(Objective) Please reproduce every line of the material below word for word.

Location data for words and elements
====

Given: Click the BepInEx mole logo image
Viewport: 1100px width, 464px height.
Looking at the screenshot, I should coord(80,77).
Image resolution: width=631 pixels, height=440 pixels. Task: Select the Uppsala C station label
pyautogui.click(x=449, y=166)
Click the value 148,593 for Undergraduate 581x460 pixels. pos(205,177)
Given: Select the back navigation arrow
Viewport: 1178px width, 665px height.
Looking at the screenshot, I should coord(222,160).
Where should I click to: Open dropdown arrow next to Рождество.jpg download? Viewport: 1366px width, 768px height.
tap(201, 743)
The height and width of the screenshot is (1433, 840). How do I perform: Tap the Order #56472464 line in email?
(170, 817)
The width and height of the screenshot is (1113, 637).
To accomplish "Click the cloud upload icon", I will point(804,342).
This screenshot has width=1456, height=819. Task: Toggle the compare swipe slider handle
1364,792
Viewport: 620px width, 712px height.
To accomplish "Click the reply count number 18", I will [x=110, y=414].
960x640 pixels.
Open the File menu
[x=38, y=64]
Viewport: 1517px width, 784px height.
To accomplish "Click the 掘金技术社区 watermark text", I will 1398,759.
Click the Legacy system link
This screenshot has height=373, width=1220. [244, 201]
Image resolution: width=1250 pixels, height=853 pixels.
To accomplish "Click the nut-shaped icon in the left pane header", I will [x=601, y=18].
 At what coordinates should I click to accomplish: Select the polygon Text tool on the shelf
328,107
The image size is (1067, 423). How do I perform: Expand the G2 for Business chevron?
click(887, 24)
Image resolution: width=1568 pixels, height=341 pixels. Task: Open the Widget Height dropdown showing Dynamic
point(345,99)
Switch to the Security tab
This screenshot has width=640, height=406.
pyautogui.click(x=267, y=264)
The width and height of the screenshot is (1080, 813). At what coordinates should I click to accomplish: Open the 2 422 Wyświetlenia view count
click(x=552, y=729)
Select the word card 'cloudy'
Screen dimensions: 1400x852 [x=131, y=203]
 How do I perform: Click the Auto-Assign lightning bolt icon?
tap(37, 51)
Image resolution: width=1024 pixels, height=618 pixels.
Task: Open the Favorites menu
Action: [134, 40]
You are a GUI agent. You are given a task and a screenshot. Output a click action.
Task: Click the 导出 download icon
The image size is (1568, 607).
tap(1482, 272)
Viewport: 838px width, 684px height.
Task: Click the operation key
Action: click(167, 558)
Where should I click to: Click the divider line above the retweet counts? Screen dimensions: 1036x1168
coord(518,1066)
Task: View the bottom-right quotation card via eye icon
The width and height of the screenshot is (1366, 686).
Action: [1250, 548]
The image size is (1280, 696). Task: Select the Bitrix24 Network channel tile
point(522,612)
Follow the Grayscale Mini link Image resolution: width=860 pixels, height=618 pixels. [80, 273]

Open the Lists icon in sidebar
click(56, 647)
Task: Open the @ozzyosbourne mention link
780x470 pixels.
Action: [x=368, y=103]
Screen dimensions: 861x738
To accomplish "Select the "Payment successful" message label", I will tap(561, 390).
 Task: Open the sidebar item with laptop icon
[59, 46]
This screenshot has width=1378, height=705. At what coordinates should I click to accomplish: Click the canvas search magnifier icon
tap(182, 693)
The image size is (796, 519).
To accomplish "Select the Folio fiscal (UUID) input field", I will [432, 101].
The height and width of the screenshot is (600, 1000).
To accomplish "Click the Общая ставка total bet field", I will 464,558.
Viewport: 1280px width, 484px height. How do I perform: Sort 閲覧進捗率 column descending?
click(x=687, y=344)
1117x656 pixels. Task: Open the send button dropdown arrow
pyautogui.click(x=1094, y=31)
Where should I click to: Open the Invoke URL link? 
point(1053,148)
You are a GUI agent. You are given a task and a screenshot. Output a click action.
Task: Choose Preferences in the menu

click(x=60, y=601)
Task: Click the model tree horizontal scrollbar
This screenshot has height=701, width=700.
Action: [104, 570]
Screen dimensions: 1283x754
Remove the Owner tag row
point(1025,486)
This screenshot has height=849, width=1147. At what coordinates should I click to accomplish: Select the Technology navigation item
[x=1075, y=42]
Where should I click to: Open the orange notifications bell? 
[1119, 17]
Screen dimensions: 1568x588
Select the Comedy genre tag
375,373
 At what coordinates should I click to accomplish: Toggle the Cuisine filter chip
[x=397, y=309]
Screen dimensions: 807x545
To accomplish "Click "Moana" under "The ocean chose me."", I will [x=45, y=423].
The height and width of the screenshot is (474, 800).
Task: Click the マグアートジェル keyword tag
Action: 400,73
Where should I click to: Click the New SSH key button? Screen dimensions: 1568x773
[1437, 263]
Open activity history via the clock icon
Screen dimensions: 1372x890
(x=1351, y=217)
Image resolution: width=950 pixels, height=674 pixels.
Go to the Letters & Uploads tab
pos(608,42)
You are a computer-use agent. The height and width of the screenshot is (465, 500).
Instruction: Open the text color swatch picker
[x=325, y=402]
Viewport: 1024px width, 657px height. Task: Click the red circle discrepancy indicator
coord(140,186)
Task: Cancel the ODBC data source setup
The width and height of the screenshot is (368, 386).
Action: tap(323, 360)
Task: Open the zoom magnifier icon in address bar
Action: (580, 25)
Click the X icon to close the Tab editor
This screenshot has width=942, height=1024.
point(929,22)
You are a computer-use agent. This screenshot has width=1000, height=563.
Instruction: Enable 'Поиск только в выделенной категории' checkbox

====

(Solution for this problem)
Given: Click the BepInEx mole logo image
Viewport: 1100px width, 464px height.
Looking at the screenshot, I should coord(80,77).
Image resolution: width=631 pixels, height=440 pixels. Task: Select the Uppsala C station label
pyautogui.click(x=449, y=166)
Click the value 148,593 for Undergraduate 581x460 pixels. pos(205,177)
Given: Select the back navigation arrow
Viewport: 1178px width, 665px height.
Looking at the screenshot, I should coord(222,160).
Where should I click to: Open dropdown arrow next to Рождество.jpg download? Viewport: 1366px width, 768px height.
tap(201, 743)
The height and width of the screenshot is (1433, 840). How do I perform: Tap the Order #56472464 line in email?
(170, 817)
The width and height of the screenshot is (1113, 637).
To accomplish "Click the cloud upload icon", I will point(804,342).
This screenshot has width=1456, height=819. Task: Toggle the compare swipe slider handle
1364,792
Viewport: 620px width, 712px height.
To accomplish "Click the reply count number 18", I will [x=110, y=414].
960x640 pixels.
Open the File menu
[x=38, y=64]
Viewport: 1517px width, 784px height.
To accomplish "Click the 掘金技术社区 watermark text", I will 1398,759.
Click the Legacy system link
This screenshot has height=373, width=1220. [244, 201]
Image resolution: width=1250 pixels, height=853 pixels.
To accomplish "Click the nut-shaped icon in the left pane header", I will [x=601, y=18].
 At what coordinates should I click to accomplish: Select the polygon Text tool on the shelf
328,107
The image size is (1067, 423). How do I perform: Expand the G2 for Business chevron?
click(887, 24)
Image resolution: width=1568 pixels, height=341 pixels. Task: Open the Widget Height dropdown showing Dynamic
point(345,99)
Switch to the Security tab
This screenshot has width=640, height=406.
pyautogui.click(x=267, y=264)
The width and height of the screenshot is (1080, 813). At what coordinates should I click to accomplish: Open the 2 422 Wyświetlenia view count
click(x=552, y=729)
Select the word card 'cloudy'
Screen dimensions: 1400x852 [x=131, y=203]
 How do I perform: Click the Auto-Assign lightning bolt icon?
tap(37, 51)
Image resolution: width=1024 pixels, height=618 pixels.
Task: Open the Favorites menu
Action: [134, 40]
You are a GUI agent. You are given a task and a screenshot. Output a click action.
Task: Click the 导出 download icon
The image size is (1568, 607).
tap(1482, 272)
Viewport: 838px width, 684px height.
Task: Click the operation key
Action: click(167, 558)
Where should I click to: Click the divider line above the retweet counts? Screen dimensions: 1036x1168
coord(518,1066)
Task: View the bottom-right quotation card via eye icon
The width and height of the screenshot is (1366, 686).
Action: [1250, 548]
The image size is (1280, 696). Task: Select the Bitrix24 Network channel tile
point(522,612)
Follow the Grayscale Mini link Image resolution: width=860 pixels, height=618 pixels. [80, 273]

Open the Lists icon in sidebar
click(56, 647)
Task: Open the @ozzyosbourne mention link
780x470 pixels.
Action: [x=368, y=103]
Screen dimensions: 861x738
To accomplish "Select the "Payment successful" message label", I will tap(561, 390).
 Task: Open the sidebar item with laptop icon
[59, 46]
This screenshot has width=1378, height=705. At what coordinates should I click to accomplish: Click the canvas search magnifier icon
tap(182, 693)
The image size is (796, 519).
To accomplish "Select the Folio fiscal (UUID) input field", I will [432, 101].
The height and width of the screenshot is (600, 1000).
To accomplish "Click the Общая ставка total bet field", I will 464,558.
Viewport: 1280px width, 484px height. How do I perform: Sort 閲覧進捗率 column descending?
click(x=687, y=344)
1117x656 pixels. Task: Open the send button dropdown arrow
pyautogui.click(x=1094, y=31)
Where should I click to: Open the Invoke URL link? 
point(1053,148)
You are a GUI agent. You are given a task and a screenshot. Output a click action.
Task: Choose Preferences in the menu

click(x=60, y=601)
Task: Click the model tree horizontal scrollbar
This screenshot has height=701, width=700.
Action: [104, 570]
Screen dimensions: 1283x754
Remove the Owner tag row
point(1025,486)
This screenshot has height=849, width=1147. At what coordinates should I click to accomplish: Select the Technology navigation item
[x=1075, y=42]
Where should I click to: Open the orange notifications bell? 
[1119, 17]
Screen dimensions: 1568x588
Select the Comedy genre tag
375,373
 At what coordinates should I click to accomplish: Toggle the Cuisine filter chip
[x=397, y=309]
Screen dimensions: 807x545
To accomplish "Click "Moana" under "The ocean chose me."", I will [x=45, y=423].
The height and width of the screenshot is (474, 800).
Task: Click the マグアートジェル keyword tag
Action: 400,73
Where should I click to: Click the New SSH key button? Screen dimensions: 1568x773
[1437, 263]
Open activity history via the clock icon
Screen dimensions: 1372x890
(x=1351, y=217)
Image resolution: width=950 pixels, height=674 pixels.
Go to the Letters & Uploads tab
pos(608,42)
You are a computer-use agent. The height and width of the screenshot is (465, 500).
Instruction: Open the text color swatch picker
[x=325, y=402]
Viewport: 1024px width, 657px height. Task: Click the red circle discrepancy indicator
coord(140,186)
Task: Cancel the ODBC data source setup
The width and height of the screenshot is (368, 386).
Action: tap(323, 360)
Task: Open the zoom magnifier icon in address bar
Action: (580, 25)
Click the X icon to close the Tab editor
This screenshot has width=942, height=1024.
point(929,22)
You are a computer-use agent. This screenshot has width=1000, height=563.
Instruction: Enable 'Поиск только в выделенной категории' checkbox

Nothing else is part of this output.